Without warning, Desmond’s vision blurred. His head swam. He staggered, lost his balance, and fell to a knee. What’s happening to me? He braced himself on the ground with one hand. He felt nauseous. He tried to focus, but the memory came like a blow to the head, hitting hard, overwhelming him.

He stood in a bathroom, at a long vanity with two sinks. In the mirror, he saw a bank of three urinals, all empty. He seemed to be alone. He couldn’t place the location, but he felt like this wasn’t long ago—probably shortly before he woke up in Berlin.

He stared into his own eyes in the mirror and spoke solemnly. “I hope you know what’s going on by now. This location is a backup. I wasn’t able to figure out where the Citium was manufacturing the cure, but I know they shipped it all around the world.

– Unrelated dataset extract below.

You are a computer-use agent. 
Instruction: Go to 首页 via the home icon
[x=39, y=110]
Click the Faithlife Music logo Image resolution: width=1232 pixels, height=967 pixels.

There must be a storage site close by, maybe in Adelaide. Search for it. I’m also enclosing the rest of the memory that took place here. It may help you. But it could also hurt. It’s leverage, but it goes both ways.”

The bathroom disappeared, and Desmond was back in Australia, on that day in 1983 when the bushfires killed his family. Except, this memory was from that morning, before the fire killed his mother. He didn’t understand what he was seeing. His arms felt weak.

Then he felt Avery at his side.

He closed his eyes, thought he would throw up.

When he opened them again, he saw figures, clad in woodland camouflage, racing in from the tree line. A dozen of them. He reached back for his rifle, but it was gone. It lay on the ground twenty yards away. Who had thrown it over there?

He pushed up, but a boot hit his chest.

“Stay down, Des.” Avery towered over him. Her rifle was pointed in his face.

“Avery—”

“I don’t want to hurt you.” She studied him. “You remember, don’t you?”

“Yes.”





Chapter 100

Peyton watched Charlotte rummage through the old filing cabinets in the storage room.

“It’s here somewhere… along with some other things of his I’ve kept.”

Peyton’s father cut his eyes at her, silently saying, Where’s this going?

Charlotte pulled an old VHS tape from the bottom drawer.

In a room with a small, cathode ray tube TV, she popped the tape in a VCR and pressed play.

“This was taken the day Andrew died.” Charlotte studied the picture, which was coming into focus. “He’s in Uganda, on his way to Kapchorwa, his last stop.”

Peyton saw her brother riding in the back of an SUV, which bounced on a dirt road with a trail of dust rising behind it. It was so incredibly good to see his face again. His hair was dark, like Peyton’s, but his features were less Asian than hers; he looked more British, like her father and her mother’s father.